Stem cell derived exosomes: Emerging cell-free therapeutics for neurodegenerative disorders

Abstract

Neurodegenerative disorders such as Alzheimer’s disease, Parkinson’s disease, and amyotrophic lateral sclerosis represent a significant global health challenge with limited therapeutic options. In recent years, stem cell-based therapies have shown promise in promoting neural repair and modulating disease progression. However, concerns related to immune rejection, tumorigenicity, and ethical considerations have limited their clinical application. As an alternative, exosomes derived from stem cells have emerged as a novel, acellular therapeutic strategy. These nanoscale extracellular vesicles carry a rich cargo of proteins, lipids, and nucleic acids, capable of modulating neuroinflammation, promoting neuroprotection, and enhancing tissue repair. Their ability to cross the blood-brain barrier and their low immunogenicity make them especially attractive for treating central nervous system disorders. This review highlights the therapeutic potential of stem cell-derived exosomes in the management of neurodegenerative diseases, discussing their mechanisms of action, current research progress, and future clinical applications. The development of exosome-based therapies marks a significant step toward safe, effective, and cell-free neurodegeneration.

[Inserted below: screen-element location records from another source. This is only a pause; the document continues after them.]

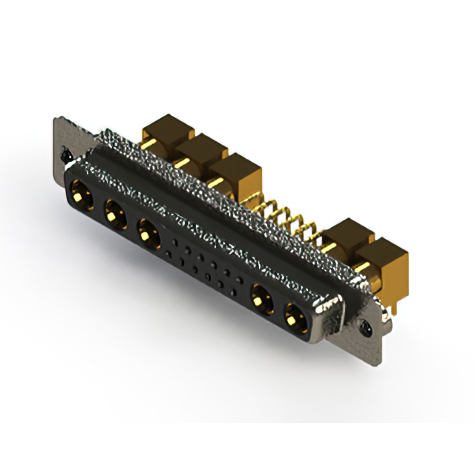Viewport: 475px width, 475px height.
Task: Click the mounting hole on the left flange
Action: [66, 157]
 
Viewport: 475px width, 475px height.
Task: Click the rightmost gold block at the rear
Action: [383, 261]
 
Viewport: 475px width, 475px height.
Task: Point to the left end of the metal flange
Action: [59, 141]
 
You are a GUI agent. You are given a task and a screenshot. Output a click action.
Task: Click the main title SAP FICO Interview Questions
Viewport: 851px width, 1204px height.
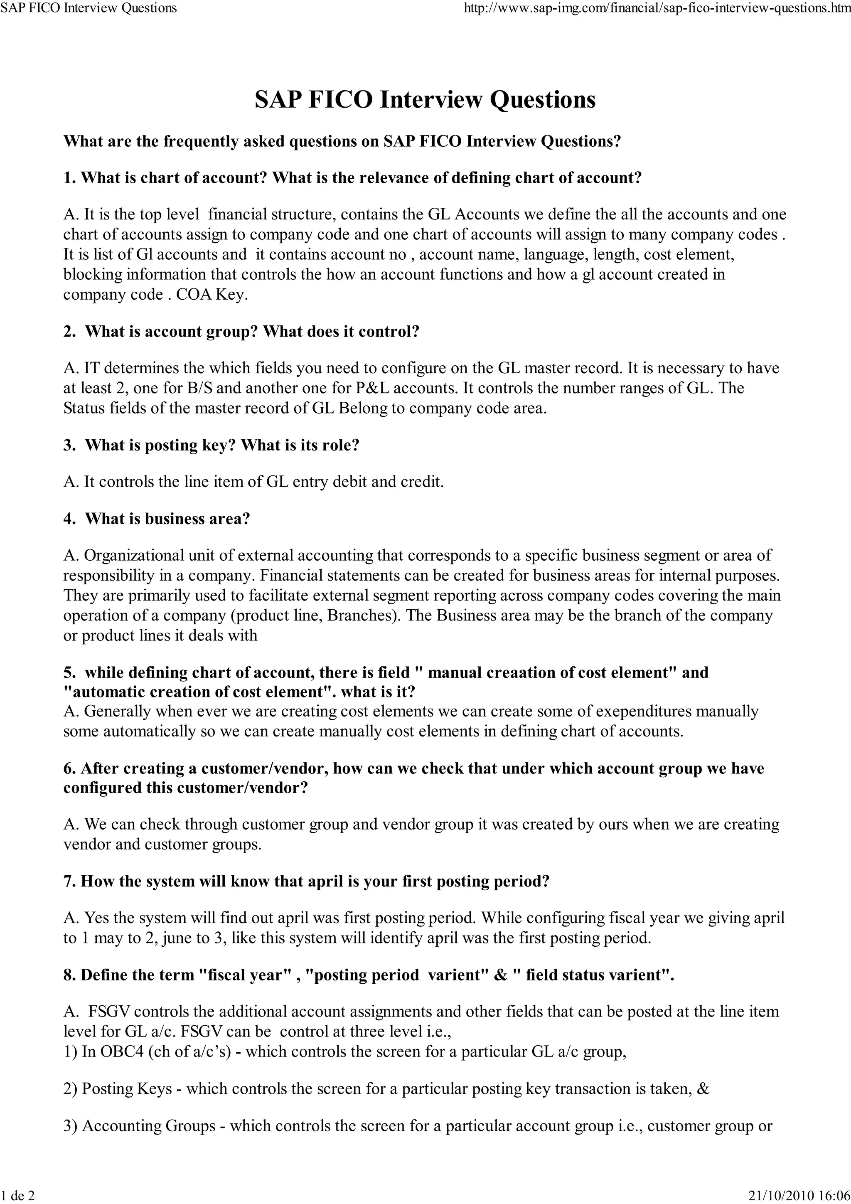point(425,100)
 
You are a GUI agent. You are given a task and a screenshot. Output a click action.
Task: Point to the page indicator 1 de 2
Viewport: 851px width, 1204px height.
point(17,1195)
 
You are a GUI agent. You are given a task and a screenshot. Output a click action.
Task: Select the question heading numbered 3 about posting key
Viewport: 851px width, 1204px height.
point(212,445)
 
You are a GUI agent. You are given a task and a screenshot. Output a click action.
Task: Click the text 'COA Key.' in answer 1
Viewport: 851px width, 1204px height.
point(212,294)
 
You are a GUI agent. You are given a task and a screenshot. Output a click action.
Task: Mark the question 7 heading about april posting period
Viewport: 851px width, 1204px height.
point(306,881)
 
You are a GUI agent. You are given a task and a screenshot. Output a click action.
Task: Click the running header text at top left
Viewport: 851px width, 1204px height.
point(89,8)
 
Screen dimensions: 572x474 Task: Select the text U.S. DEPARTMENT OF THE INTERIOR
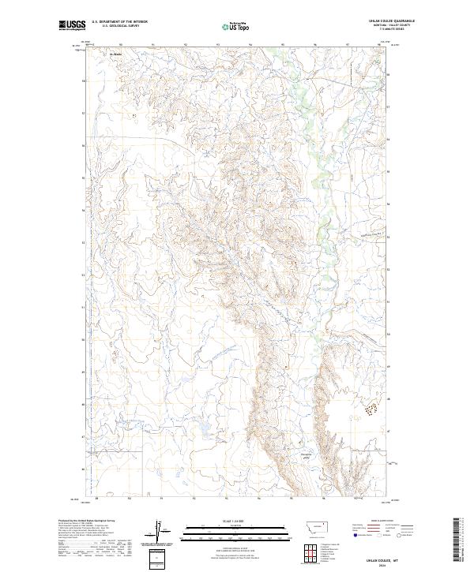coord(119,21)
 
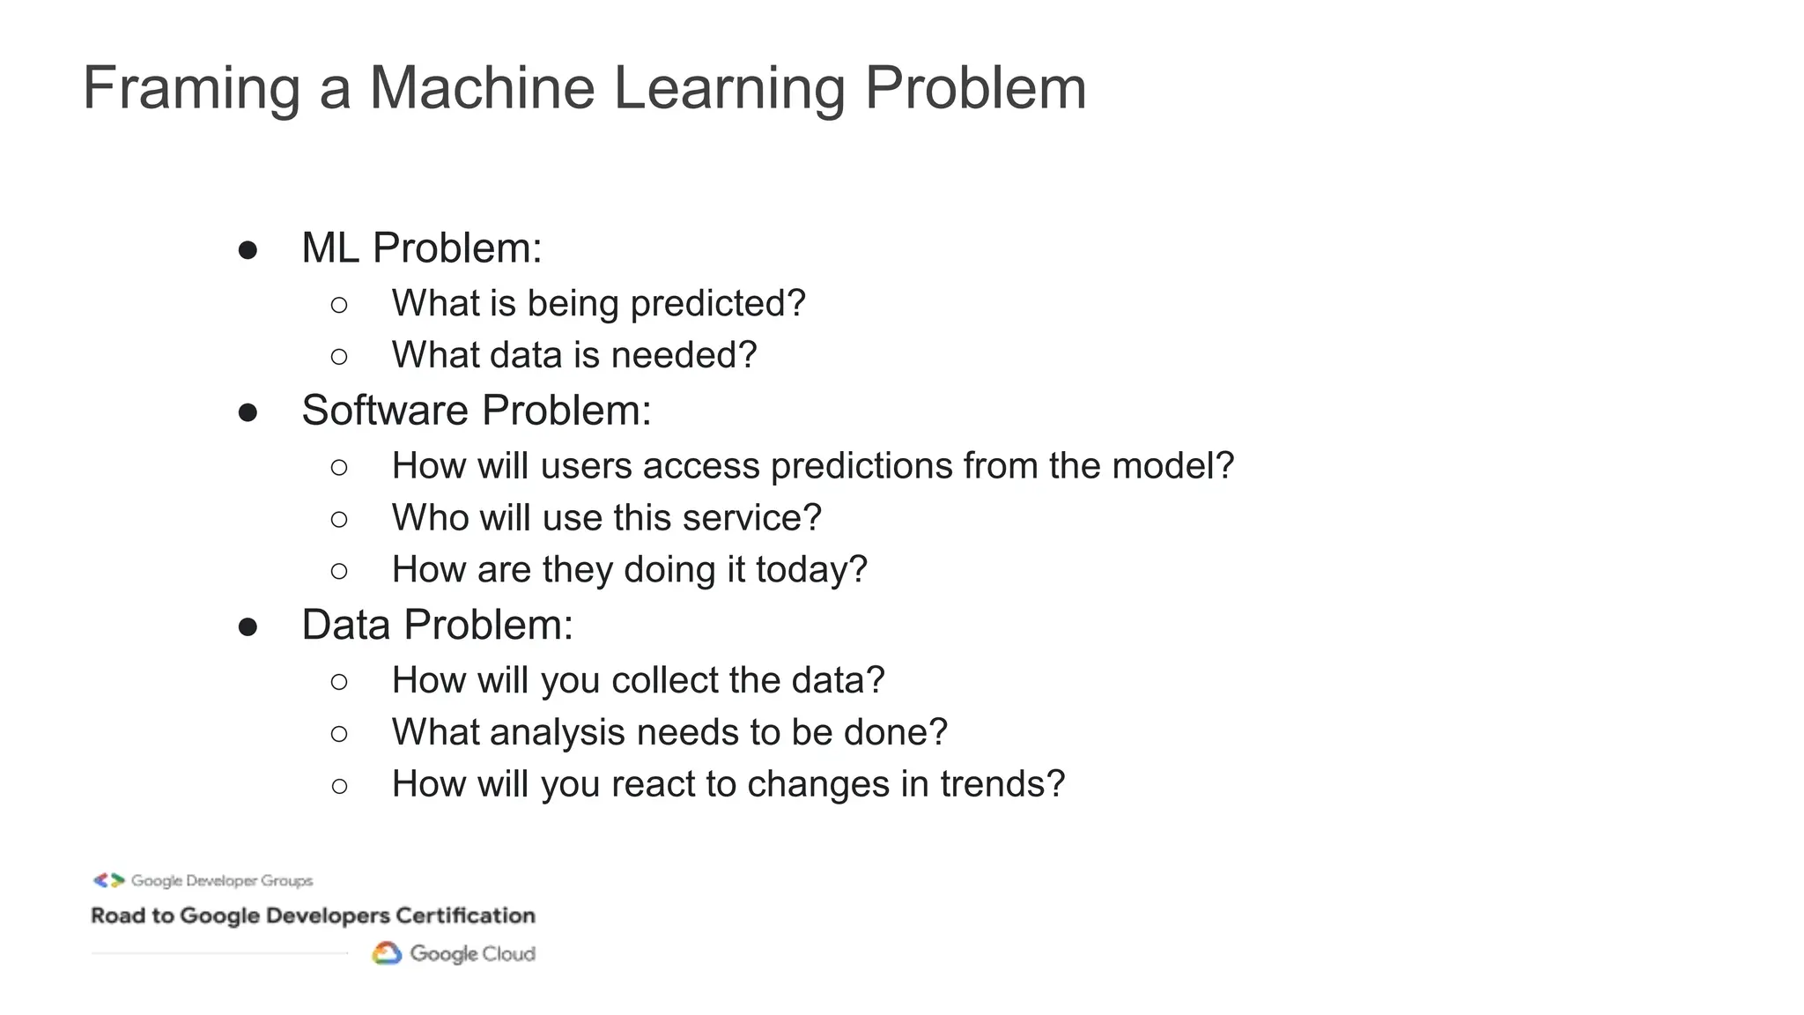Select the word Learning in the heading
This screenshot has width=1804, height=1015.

Keywords: Neurodegenerative diseases; Alzheimer’s disease; Parkinson’s disease; Stroke; Exosomes; Acellular therapy

Core Tip: Neurodegenerative disorders including Alzheimer’s disease, Parkinson’s disease, multiple sclerosis, and amyotrophic lateral sclerosis, are progressive and irreversible conditions marked by neuronal loss, misfolded protein accumulation, and severe cognitive or motor decline. Current therapies cannot halt neuronal death, and stem cell transplantation is limited by the blood-brain barrier. Exosomes, nanoscale vesicles secreted by cells, overcome this limitation by naturally crossing the blood-brain barrier, carrying proteins, nucleic acids, and lipids with neuroprotective potential. Their role in diagnosis, biomarker discovery, and targeted drug delivery highlights exosomes as promising acellular therapeutics for neurodegenerative disorders, with growing clinical interest and translational potential.